Vascular Care Spending Not Linked to Amputation Reduction

Spending on Vascular Care Not Tied to Amputation Reduction
Spending on Vascular Care Not Tied to Amputation Reduction

(HealthDay News) – There are significant regional differences in spending on vascular care in patients who ultimately need amputation for severe peripheral arterial disease, according to a study published online Nov. 20 in JAMA Surgery.

Philip P. Goodney, MD, from the Dartmouth-Hitchcock Medical Center in Lebanon, NH, and colleagues retrospectively analyzed data on 18,463 U.S. Medicare patients who underwent a major peripheral arterial disease-related amputation from 2003–2010. Data were correlated to price-adjusted Medicare spending on revascularization procedures and related vascular care in the year before amputation, across hospital referral regions.

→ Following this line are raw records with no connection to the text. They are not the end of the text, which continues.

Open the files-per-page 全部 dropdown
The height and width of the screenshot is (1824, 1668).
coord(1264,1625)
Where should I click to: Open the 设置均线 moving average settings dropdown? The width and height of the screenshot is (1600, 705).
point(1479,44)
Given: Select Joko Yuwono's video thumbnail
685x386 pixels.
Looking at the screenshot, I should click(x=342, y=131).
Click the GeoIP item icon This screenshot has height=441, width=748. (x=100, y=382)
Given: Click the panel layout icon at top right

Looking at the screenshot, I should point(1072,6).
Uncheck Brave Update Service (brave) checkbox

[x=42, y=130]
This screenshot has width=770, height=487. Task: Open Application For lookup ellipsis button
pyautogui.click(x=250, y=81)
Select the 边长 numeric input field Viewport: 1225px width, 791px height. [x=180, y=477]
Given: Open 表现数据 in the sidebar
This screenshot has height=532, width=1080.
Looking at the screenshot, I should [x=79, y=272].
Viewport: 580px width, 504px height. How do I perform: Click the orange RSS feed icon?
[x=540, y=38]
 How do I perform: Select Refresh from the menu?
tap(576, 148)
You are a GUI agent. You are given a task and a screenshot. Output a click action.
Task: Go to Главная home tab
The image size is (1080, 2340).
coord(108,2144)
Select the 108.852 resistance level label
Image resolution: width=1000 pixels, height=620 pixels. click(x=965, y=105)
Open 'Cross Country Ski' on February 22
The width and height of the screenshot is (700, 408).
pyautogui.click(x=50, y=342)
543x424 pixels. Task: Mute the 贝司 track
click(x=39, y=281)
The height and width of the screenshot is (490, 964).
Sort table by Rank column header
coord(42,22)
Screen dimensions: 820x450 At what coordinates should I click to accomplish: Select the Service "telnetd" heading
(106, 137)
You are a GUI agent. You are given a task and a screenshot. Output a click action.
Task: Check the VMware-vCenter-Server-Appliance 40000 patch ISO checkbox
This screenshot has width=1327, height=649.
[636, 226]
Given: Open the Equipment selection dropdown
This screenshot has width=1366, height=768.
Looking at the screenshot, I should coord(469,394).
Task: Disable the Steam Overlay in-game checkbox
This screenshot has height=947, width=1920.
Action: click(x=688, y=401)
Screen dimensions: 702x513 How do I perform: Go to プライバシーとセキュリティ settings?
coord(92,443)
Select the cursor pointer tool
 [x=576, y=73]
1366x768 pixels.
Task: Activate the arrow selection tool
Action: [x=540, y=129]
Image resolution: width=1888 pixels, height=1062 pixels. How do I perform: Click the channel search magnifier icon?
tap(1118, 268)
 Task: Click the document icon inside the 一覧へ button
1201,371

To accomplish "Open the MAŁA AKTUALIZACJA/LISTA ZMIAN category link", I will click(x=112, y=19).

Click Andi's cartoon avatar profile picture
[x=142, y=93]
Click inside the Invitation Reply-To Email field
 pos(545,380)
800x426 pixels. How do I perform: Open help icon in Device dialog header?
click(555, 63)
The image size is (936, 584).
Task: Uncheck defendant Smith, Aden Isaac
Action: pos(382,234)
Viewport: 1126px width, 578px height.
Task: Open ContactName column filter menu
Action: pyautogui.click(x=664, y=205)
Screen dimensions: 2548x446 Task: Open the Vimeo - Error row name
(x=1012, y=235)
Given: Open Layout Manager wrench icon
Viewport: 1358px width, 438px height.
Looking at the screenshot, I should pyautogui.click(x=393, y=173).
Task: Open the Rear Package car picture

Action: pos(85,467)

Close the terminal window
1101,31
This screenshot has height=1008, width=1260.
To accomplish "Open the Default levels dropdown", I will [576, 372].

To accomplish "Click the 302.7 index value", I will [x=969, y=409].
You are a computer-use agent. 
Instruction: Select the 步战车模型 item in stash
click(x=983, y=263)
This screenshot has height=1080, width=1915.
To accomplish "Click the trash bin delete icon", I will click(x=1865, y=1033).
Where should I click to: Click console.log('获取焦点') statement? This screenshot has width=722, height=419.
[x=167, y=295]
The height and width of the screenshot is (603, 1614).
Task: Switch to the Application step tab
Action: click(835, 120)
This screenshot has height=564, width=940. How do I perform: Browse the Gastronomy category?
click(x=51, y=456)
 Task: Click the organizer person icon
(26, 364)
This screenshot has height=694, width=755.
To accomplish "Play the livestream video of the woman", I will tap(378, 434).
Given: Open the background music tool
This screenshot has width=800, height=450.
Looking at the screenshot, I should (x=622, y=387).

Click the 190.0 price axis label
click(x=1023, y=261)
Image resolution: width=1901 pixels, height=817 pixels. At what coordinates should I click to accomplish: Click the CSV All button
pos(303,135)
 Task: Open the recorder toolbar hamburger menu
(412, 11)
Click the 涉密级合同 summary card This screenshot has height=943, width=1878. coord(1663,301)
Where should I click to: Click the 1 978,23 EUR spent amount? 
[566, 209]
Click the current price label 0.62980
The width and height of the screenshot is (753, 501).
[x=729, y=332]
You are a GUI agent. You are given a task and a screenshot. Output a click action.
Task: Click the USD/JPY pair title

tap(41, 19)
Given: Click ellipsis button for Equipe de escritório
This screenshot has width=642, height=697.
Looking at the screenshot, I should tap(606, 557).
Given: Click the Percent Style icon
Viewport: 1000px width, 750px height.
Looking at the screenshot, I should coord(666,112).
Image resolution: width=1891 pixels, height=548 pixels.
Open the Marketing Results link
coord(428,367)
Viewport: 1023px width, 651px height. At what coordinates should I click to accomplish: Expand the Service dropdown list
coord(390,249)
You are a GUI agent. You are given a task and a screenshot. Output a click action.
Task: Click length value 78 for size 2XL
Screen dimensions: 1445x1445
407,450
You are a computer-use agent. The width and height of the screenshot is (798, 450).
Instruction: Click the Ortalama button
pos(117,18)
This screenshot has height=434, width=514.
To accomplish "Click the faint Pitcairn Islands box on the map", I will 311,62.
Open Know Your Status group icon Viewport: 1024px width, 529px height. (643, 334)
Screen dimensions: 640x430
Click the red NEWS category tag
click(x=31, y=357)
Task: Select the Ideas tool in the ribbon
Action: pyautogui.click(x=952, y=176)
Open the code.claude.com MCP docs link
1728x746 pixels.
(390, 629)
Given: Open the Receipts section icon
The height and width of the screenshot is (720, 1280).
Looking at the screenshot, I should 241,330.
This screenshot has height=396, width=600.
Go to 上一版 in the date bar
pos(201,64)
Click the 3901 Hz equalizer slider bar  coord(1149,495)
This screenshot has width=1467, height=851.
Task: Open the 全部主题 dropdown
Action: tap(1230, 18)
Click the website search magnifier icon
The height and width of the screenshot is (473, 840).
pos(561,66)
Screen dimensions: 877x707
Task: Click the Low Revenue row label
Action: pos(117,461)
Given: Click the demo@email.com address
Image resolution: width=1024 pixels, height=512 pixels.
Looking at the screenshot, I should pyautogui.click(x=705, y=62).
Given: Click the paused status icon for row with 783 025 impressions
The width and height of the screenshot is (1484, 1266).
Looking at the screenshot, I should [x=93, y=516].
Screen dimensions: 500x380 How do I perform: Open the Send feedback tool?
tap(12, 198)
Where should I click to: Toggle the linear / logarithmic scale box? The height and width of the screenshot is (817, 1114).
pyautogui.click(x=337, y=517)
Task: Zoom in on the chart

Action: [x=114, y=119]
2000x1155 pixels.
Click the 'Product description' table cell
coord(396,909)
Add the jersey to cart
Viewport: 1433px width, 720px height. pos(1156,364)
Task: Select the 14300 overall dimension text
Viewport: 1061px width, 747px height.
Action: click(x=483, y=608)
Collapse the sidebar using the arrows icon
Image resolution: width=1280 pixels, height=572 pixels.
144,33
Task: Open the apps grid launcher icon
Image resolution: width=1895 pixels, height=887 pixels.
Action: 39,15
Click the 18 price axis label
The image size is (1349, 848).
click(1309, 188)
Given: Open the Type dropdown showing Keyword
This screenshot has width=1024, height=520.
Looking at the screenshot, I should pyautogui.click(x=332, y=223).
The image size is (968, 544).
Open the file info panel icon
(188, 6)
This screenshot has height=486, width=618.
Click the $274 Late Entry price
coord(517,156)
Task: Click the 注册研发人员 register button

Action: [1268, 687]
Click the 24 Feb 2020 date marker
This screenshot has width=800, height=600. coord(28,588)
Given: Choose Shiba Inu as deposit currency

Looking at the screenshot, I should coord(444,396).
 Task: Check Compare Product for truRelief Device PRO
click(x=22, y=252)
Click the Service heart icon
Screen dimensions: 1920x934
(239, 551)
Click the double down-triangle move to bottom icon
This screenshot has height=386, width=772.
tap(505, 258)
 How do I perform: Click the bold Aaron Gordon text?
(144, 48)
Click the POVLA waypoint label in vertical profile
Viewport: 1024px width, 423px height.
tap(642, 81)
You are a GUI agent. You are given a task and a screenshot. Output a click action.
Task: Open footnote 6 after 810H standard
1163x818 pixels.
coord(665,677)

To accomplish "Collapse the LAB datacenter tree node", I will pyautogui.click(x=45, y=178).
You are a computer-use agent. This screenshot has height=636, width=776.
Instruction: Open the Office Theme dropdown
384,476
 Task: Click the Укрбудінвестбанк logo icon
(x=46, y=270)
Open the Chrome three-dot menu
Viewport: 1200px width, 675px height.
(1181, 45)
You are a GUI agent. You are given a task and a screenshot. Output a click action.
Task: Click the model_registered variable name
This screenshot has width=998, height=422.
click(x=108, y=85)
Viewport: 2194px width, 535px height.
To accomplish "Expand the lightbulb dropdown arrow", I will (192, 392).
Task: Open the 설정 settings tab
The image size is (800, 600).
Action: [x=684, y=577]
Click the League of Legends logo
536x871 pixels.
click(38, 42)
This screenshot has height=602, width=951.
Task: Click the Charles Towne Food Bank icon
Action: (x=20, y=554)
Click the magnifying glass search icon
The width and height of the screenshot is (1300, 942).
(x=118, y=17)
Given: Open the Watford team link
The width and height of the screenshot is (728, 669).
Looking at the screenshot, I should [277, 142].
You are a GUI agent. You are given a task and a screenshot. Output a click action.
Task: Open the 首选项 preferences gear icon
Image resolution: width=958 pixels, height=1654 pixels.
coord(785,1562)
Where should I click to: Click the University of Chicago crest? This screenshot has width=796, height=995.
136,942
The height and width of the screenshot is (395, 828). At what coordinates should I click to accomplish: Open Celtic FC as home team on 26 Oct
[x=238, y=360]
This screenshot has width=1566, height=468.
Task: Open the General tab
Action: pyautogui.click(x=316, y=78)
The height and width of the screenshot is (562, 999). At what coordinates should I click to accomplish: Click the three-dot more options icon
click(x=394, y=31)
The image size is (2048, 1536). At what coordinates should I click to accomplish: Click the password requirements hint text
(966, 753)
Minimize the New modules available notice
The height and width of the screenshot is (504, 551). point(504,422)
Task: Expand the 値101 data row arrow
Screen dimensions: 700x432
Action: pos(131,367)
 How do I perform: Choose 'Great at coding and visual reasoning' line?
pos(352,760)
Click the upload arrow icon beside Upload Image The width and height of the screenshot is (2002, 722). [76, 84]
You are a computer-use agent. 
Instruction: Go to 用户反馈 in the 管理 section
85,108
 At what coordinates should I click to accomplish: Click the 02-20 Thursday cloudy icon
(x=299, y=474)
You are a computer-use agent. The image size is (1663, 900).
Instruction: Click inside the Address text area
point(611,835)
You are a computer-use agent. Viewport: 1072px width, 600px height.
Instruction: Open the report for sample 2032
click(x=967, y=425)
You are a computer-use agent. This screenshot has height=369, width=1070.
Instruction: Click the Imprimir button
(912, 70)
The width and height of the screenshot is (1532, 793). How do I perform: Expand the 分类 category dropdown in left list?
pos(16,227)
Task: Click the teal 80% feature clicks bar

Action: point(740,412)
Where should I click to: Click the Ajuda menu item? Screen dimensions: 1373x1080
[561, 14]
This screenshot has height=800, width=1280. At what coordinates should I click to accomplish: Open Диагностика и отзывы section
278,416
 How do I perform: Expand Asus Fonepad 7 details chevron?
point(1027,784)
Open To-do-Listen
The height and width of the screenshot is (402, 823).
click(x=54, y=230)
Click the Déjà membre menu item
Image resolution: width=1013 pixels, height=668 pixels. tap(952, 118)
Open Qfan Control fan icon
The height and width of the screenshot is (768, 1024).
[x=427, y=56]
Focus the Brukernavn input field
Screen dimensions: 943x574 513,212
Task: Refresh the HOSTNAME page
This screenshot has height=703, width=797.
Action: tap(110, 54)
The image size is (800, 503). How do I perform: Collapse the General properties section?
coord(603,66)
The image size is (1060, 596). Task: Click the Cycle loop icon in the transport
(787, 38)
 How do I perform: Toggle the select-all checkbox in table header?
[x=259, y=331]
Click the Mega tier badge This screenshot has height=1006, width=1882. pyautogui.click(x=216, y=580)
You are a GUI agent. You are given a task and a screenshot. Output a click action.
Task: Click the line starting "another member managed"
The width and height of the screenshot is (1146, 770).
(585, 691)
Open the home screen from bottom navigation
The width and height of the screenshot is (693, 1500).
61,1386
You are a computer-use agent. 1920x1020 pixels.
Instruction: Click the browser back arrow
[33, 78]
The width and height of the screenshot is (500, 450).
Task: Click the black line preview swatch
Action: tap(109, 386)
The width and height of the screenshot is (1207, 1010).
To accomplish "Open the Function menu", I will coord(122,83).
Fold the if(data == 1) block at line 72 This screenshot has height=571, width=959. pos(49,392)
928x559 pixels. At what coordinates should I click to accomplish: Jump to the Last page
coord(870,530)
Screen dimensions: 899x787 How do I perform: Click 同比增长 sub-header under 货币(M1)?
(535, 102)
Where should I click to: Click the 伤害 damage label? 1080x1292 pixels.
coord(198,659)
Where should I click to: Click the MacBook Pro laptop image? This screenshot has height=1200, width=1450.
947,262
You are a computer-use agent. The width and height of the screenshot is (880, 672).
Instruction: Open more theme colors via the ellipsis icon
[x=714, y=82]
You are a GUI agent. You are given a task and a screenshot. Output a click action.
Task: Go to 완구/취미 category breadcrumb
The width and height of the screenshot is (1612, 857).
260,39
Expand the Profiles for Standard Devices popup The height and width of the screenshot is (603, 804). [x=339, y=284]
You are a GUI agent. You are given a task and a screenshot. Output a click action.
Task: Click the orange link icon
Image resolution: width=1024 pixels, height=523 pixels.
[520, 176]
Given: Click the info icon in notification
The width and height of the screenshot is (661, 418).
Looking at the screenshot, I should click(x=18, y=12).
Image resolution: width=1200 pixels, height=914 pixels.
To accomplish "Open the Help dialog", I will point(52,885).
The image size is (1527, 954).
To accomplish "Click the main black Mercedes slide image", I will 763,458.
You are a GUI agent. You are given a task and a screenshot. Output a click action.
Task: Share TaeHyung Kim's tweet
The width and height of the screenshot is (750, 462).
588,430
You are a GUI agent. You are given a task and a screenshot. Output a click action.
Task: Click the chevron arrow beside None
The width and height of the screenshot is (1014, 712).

The researchers found that among patients undergoing an amputation, 64% were admitted to the hospital in the previous year for revascularization, wound-related care, or both. Including the year before amputation, the mean cost of inpatient care (including the amputation procedure itself) was $22,405, but ranged significantly from $11,077 (Bismarck, ND) to $42,613 (Salinas, CA) (P<0.001). Vascular procedures were significantly more likely to be performed in patients in high-spending regions, both in crude analyses (P<0.001) and in risk-adjusted analyses (P<0.001). While revascularization was associated with higher spending (P<0.001), higher spending was not associated with lower regional amputation rates (P=0.06).

"There is little evidence that higher regional spending is associated with lower amputation rates," the authors write.